There is a political reaction taking place. This is something that not only ought to be happening, but is something manufactured housing professionals ought to tap into in our own struggles with regulators and public officials.
Applying this to Manufactured Housing
Might we – with the right foundation and approaches – benefit from the over-reaches of government, as Chick-fil-A seems to be gaining from the over-reaches of Big Brother minded public officials?
There has certainly been a call by some state associations and MHI to involve manufactured home owners in our issues. The MHLivingNews website is in the ideal a concept in that mold. What impacts us, on matters such as Dodd-Frank, impacts manufactured home owners too, as Ronnie Richards compelling article points out.
There is something that must not be missed here in why Chick-fil-A seems to be benefiting from this attack on their liberties. The obviously have loyal customers. Manufactured housing does too. What we must do is intelleigently tap those manufactured home owners in positive fashion, to line up there interests along with ours. We must care for them, as true professionals do, so they in turn will care for us. This is part of the dynamic working well for Chick-fil-A.The article linked here describes a Texas bank that will challenge the constitutionality of Dodd-Frank. We need to take every possible step at limiting the impact of that ill-conceived law, which has reportedly already resulted in most banks abandoning free checking to help cover the costs of this bill.
Public officials have to learn to live within their means, just as we do. Public officials must be reminded of the limits of their authority. Spending and regulations have to be reigned in, or else this slope we are on only gets steeper and more slippery.

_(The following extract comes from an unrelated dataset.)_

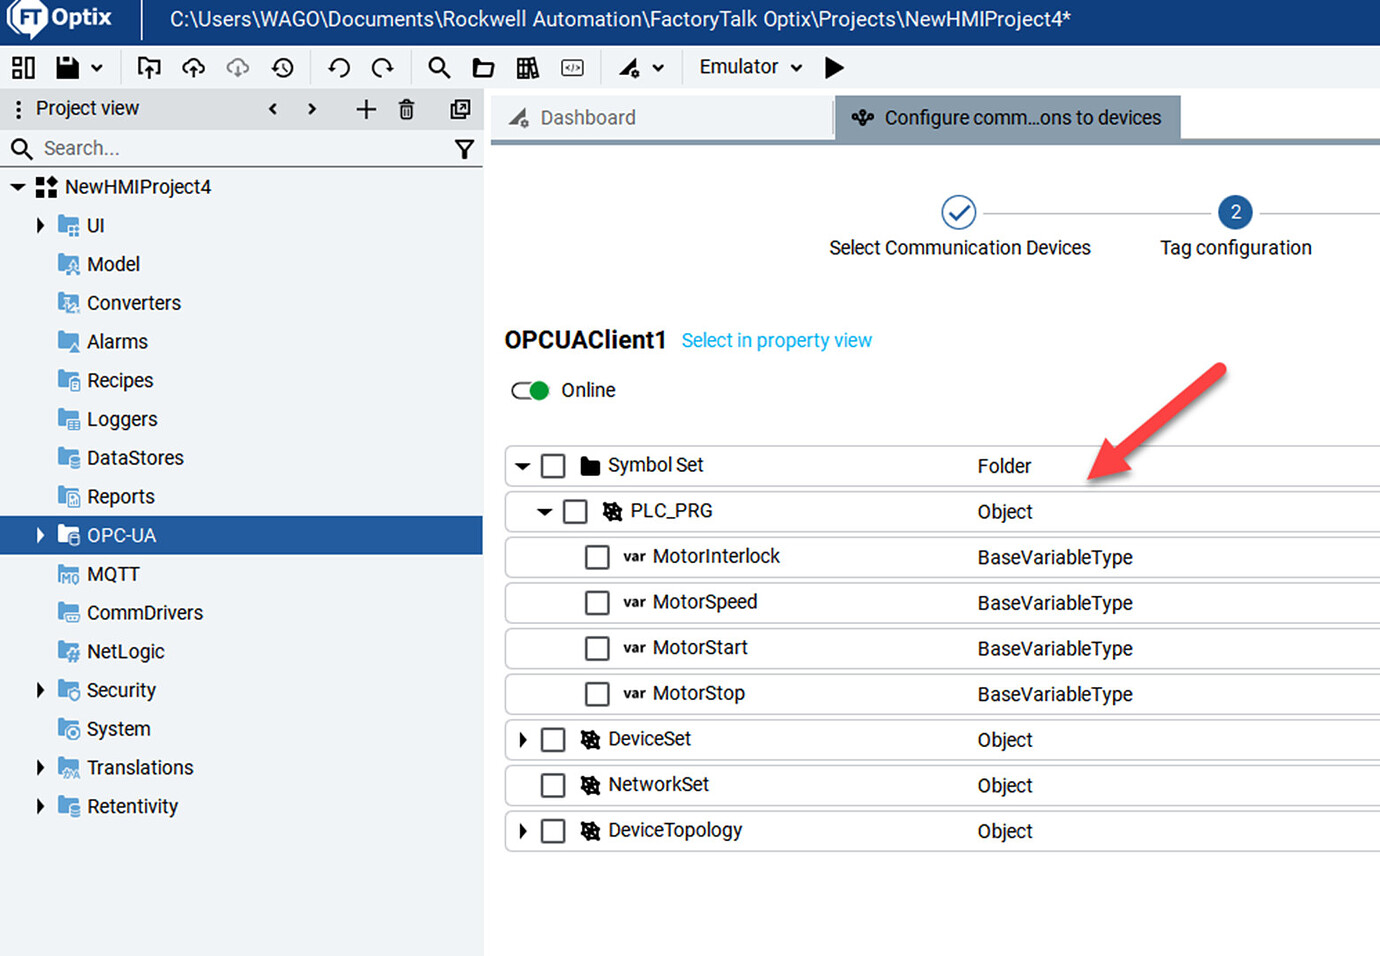
Task: Open the project folder icon in toolbar
Action: [x=483, y=67]
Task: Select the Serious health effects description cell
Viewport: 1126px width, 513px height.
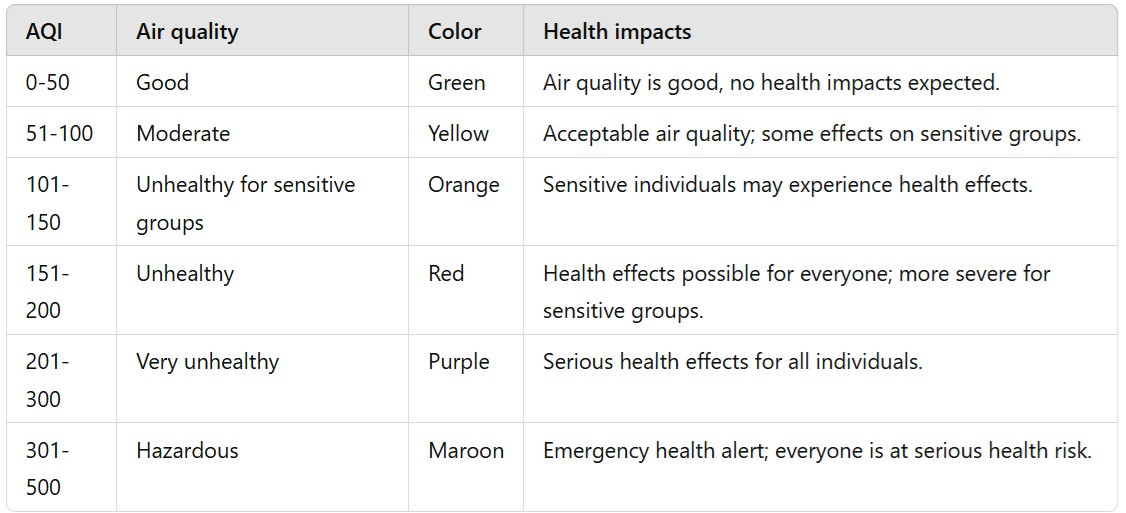Action: (x=732, y=361)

Intolerant Tolerance must be ended.Tolerance should mean standing in solidarity and protecting each other's rights.
True tolerance and equality ought to mean that all citizen's have the same basic rights, duties and responsibilities. It doesn't mean sharing the wealth of others under the guise of 'fairness;' which would be a form of legalized theft. It doesn't mean equal outcomes.
Tolerance ought to mean mutual respect. It ought to mean you can practices your beliefs – or lack of beliefs – without the fear of having those beliefs imposed upon you by the force of government.
What Chicago and Boston's mayors, among others, threaten is political correctness on steroids. If you don't fit their 'values' your business could suffer. This type of discrimination is not new to manufactured housing. By learning the lessons of this episode, we could tap into the same dynamics that are playing out well at present for Chick-fil-A.
Part of the lesson is that we too should stand up for those whose rights are also threanted. As Martin Niemöller's verses above remind us, if we don't stand up for the rights of others, some day it may be our rights which are threatened. ##
By Michael Barnabas
(Editor's Note:Since Michael Barnabas' column on Getting Zuckered was published, their stock's value has dropped by over 50% from their high.)